TASK: The expected output is the exact lines from the one containing "Portfolio (699, 63)" through the end of the data, inclusive, and nothing else.

MATERIAL FOR THE TASK:
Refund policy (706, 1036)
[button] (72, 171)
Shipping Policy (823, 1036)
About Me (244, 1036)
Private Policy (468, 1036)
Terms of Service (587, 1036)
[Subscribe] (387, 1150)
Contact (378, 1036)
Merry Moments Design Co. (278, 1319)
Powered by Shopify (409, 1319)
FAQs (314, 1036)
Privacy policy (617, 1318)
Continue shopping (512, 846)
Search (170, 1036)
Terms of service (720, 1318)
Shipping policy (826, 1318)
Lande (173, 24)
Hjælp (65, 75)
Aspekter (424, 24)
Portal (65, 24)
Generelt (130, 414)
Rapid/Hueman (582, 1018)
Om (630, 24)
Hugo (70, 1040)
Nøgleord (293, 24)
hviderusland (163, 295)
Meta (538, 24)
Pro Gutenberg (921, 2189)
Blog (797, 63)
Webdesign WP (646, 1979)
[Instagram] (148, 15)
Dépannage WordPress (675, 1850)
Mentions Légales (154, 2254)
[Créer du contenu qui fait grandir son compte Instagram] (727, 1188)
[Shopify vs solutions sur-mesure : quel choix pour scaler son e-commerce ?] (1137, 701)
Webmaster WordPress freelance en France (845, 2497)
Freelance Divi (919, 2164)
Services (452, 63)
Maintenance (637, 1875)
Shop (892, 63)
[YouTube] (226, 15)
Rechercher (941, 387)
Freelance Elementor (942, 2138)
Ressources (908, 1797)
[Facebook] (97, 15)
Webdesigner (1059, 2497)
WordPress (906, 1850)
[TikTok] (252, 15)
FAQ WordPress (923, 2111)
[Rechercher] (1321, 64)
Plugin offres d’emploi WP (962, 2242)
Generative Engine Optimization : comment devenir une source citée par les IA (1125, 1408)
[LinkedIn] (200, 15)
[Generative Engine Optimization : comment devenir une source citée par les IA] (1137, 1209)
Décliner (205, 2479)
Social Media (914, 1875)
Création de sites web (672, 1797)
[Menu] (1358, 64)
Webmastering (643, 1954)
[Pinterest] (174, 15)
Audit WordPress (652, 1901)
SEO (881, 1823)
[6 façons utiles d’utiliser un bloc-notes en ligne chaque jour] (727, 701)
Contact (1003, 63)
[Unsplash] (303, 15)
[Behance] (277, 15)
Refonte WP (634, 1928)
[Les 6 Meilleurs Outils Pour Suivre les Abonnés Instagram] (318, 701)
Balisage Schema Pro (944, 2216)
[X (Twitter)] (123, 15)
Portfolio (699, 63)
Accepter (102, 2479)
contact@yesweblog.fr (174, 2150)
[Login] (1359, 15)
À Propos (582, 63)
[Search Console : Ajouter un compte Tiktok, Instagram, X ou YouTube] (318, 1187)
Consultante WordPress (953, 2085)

RESULT BELOW:
Portfolio (699, 63)
Accepter (102, 2479)
contact@yesweblog.fr (174, 2150)
[Login] (1359, 15)
À Propos (582, 63)
[Search Console : Ajouter un compte Tiktok, Instagram, X ou YouTube] (318, 1187)
Consultante WordPress (953, 2085)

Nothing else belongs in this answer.